De um amigo que reside em Portugal recebi outro WhatsApp. Este, defendendo “Intervenção literária já!”. E recomendando que vão estudar, ler livros, conhecer a história, assistir documentários e indicando o livro Infância Roubada, que descreve a situação das crianças atingidas pela ditadura militar. Outro zap, de um amigo residente no Rio de Janeiro, foi ainda mais claro: “Eu apoio a intervenção dos professores de história para explicar o que foi a ditadura militar”.

Insensibilidade com a vida. Conivência com a pregação golpista

Para além da análise rasa da questão, há um surpreendente aspecto de natureza política, que tem passado relativamente batido. O PT e outras forças de esquerda que apoiam o movimento dos caminhoneiros até agora não se manifestaram aberta e oficialmente contra a infiltração dos intervencionistas nem a favor da liberação das vias aos veículos que conduzem remédios e equipamentos hospitalares. Sem tal manifestação, correm o risco de ser acusados de insensibilidade com a vida humana, em risco em hospitais e clínicas. E de conivência com a pregação golpista dos defensores da intervenção.
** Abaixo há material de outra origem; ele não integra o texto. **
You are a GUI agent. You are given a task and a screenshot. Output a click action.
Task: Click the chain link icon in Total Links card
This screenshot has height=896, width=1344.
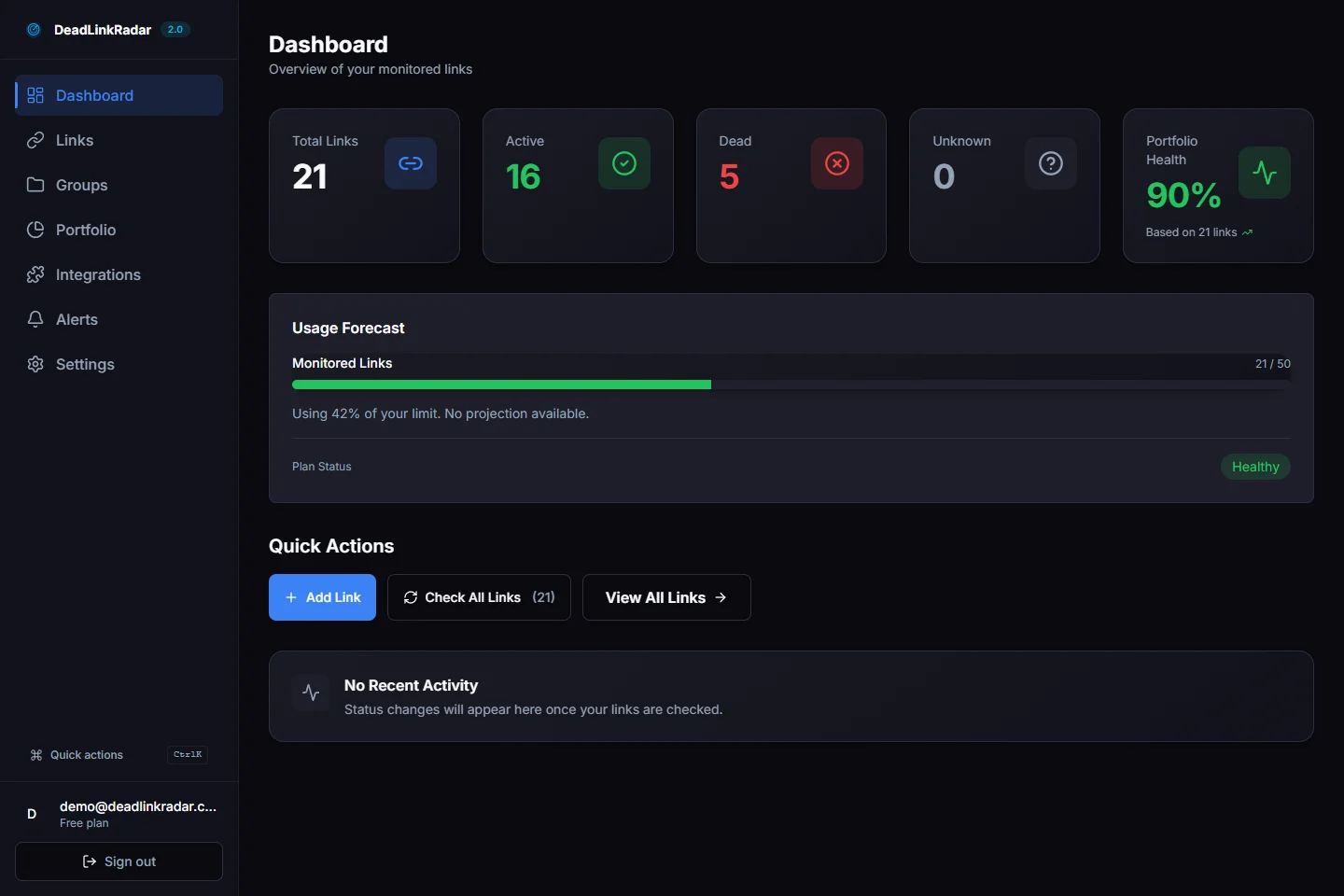(x=411, y=163)
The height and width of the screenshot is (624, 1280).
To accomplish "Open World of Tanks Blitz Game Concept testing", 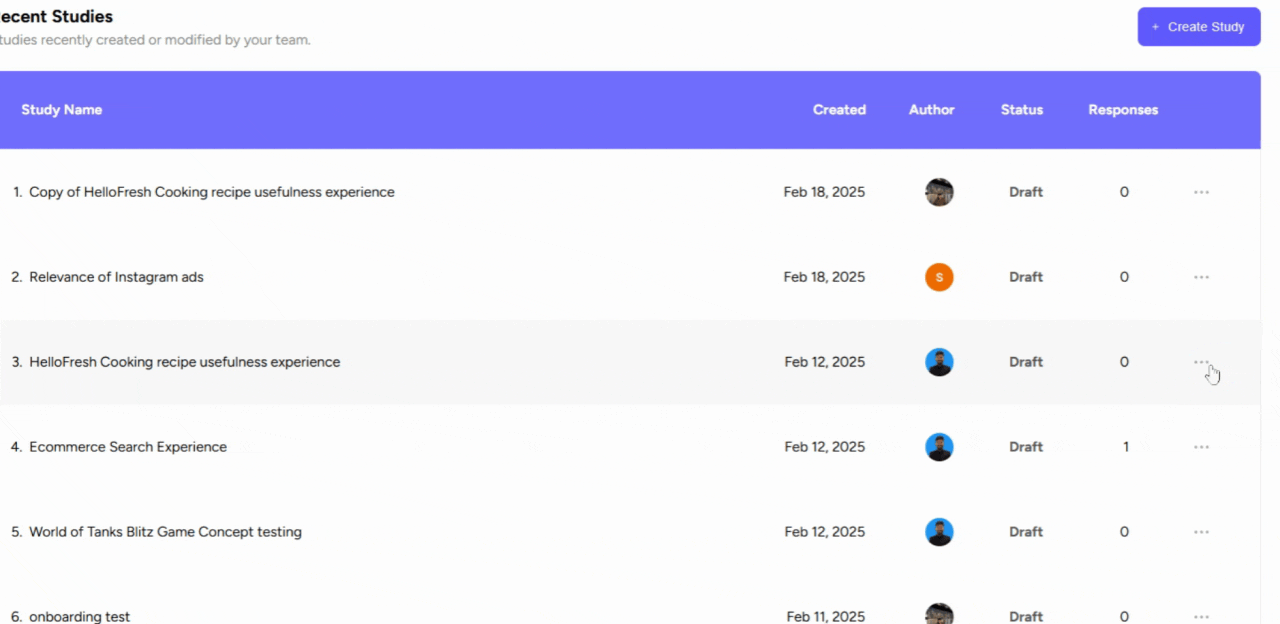I will point(165,532).
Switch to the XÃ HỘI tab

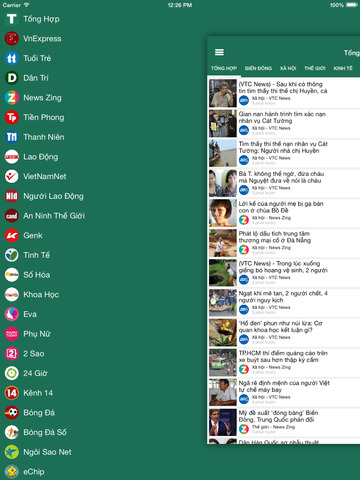pyautogui.click(x=288, y=68)
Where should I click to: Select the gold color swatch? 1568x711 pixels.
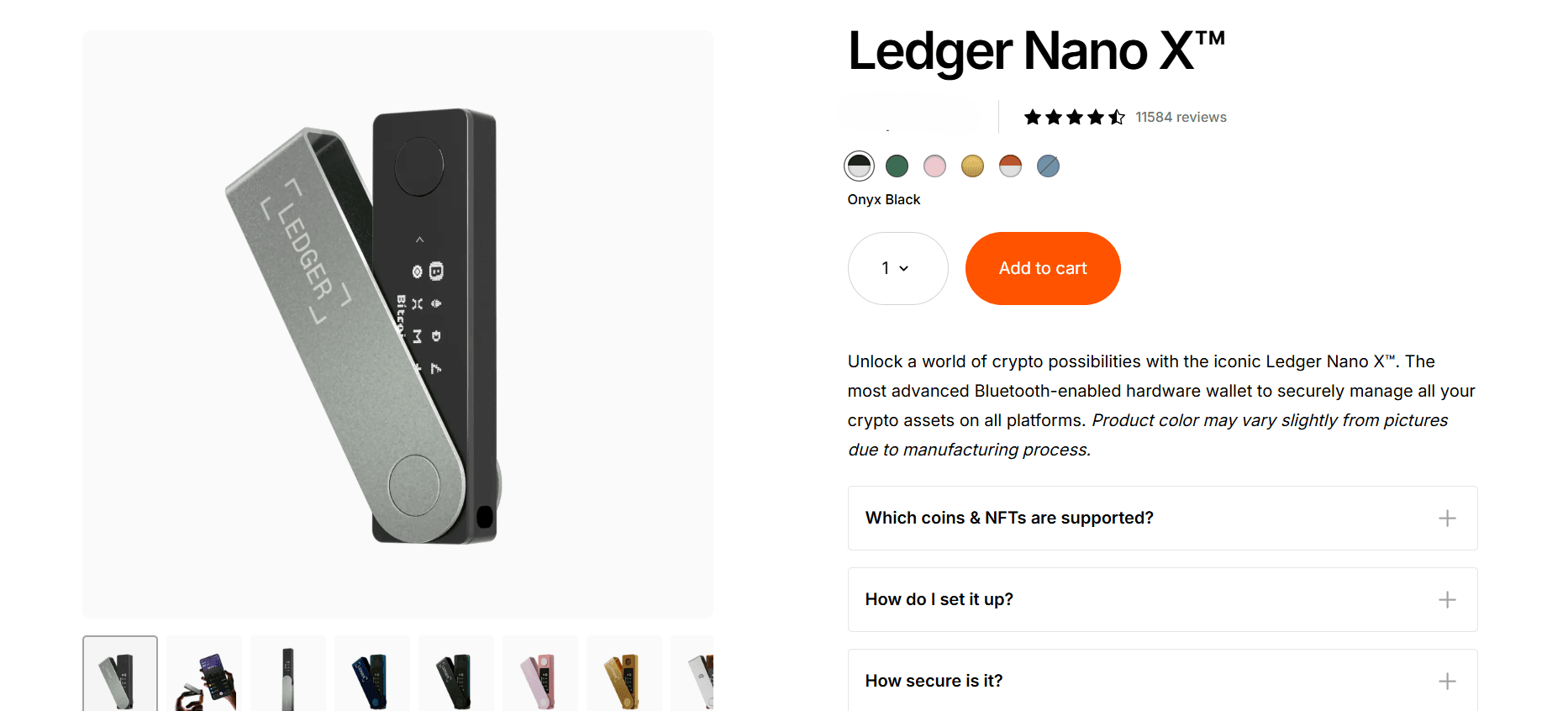[972, 166]
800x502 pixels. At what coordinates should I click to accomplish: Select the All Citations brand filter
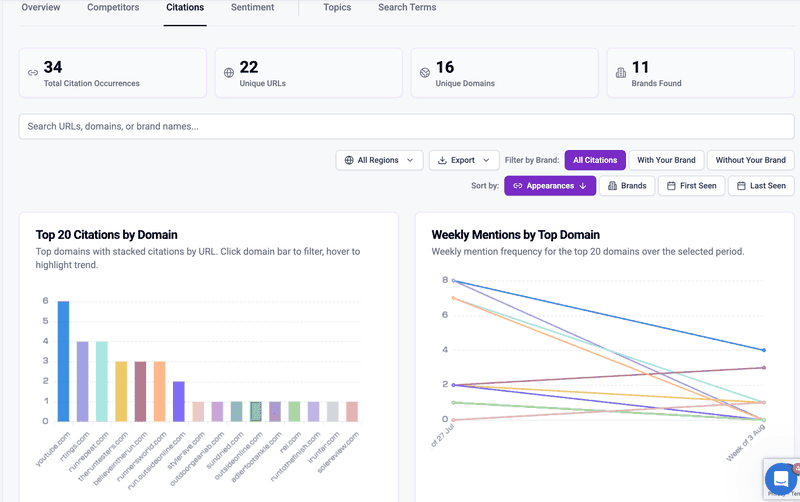(595, 160)
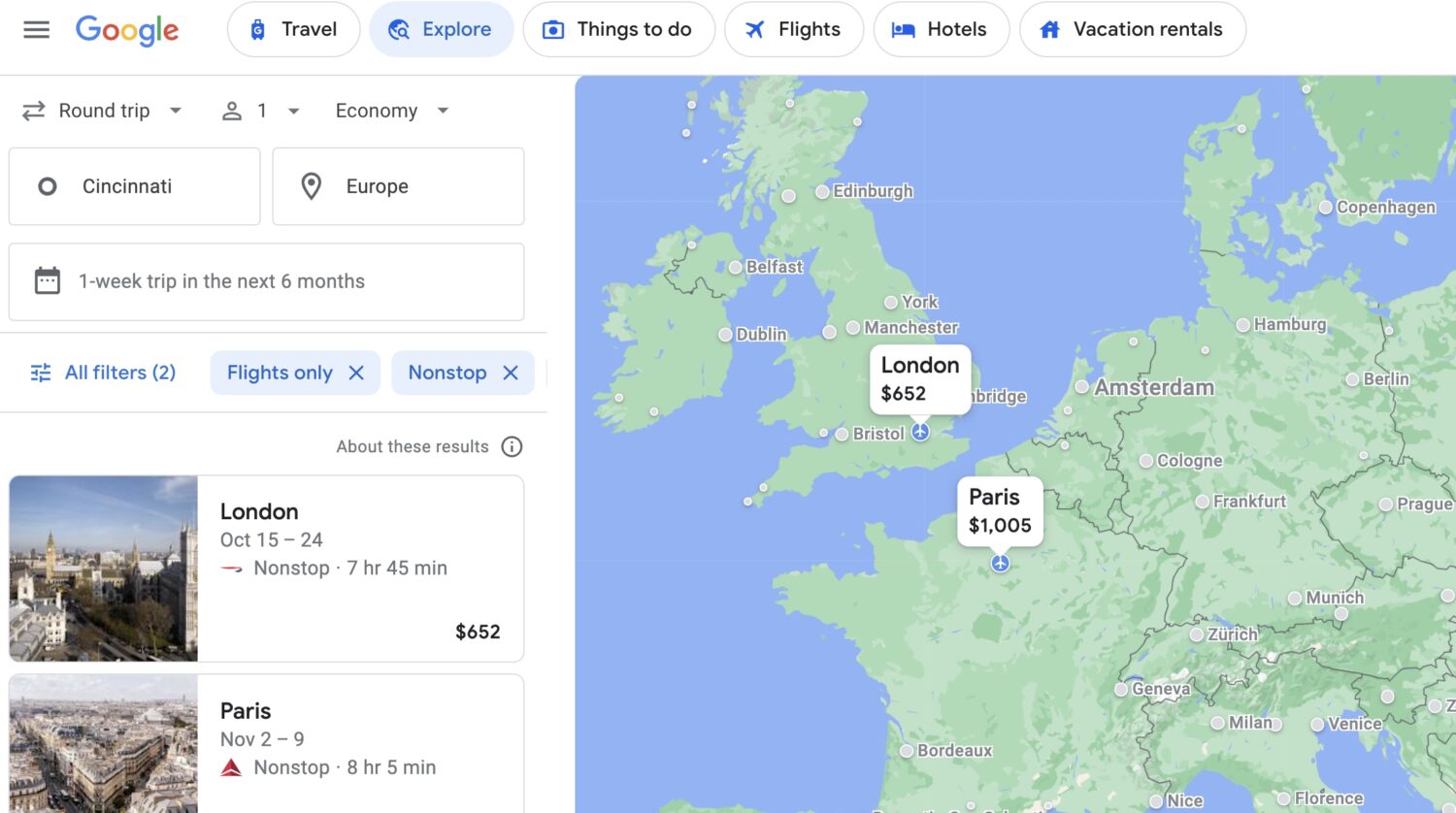Remove the Flights only filter chip
Image resolution: width=1456 pixels, height=813 pixels.
357,372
Até aqui, seja de esquerda, de direita ou de centro, ninguém pode se meter a tirar proveito político-partidário do movimento dos caminhoneiros. Se tentar, vai quebrar a cara. A população, embora sensível ao pleito principal – a redução do preço dos combustíveis – sofre na pele os efeitos da paralisação dos transportes de carga, principalmente a falta de combustíveis nos postos e de gêneros de primeira necessidade nas prateleiras dos supermercados. E começa a criticar a insensibilidade das lideranças sindicais.

Todo líder sindical que toma a frente de uma paralisação de atividade que afeta diretamente a população tem de ser sensível para identificar o momento em que é preciso suspender o movimento, sob pena de perder o apoio inicial da opinião pública. Ao que se sabe, a manifestação dos caminhoneiros atingiu todos os objetivos. Eles conseguiram por o governo de cócoras. Ajudaram a desmascarar a política de preços cruel da Petrobras e a sanha arrecadatória do governo. Ganharam até mais do que esperavam. Passa da hora de o país voltar à normalidade.

Paulo José Cunha – Professor, jornalista e escritor.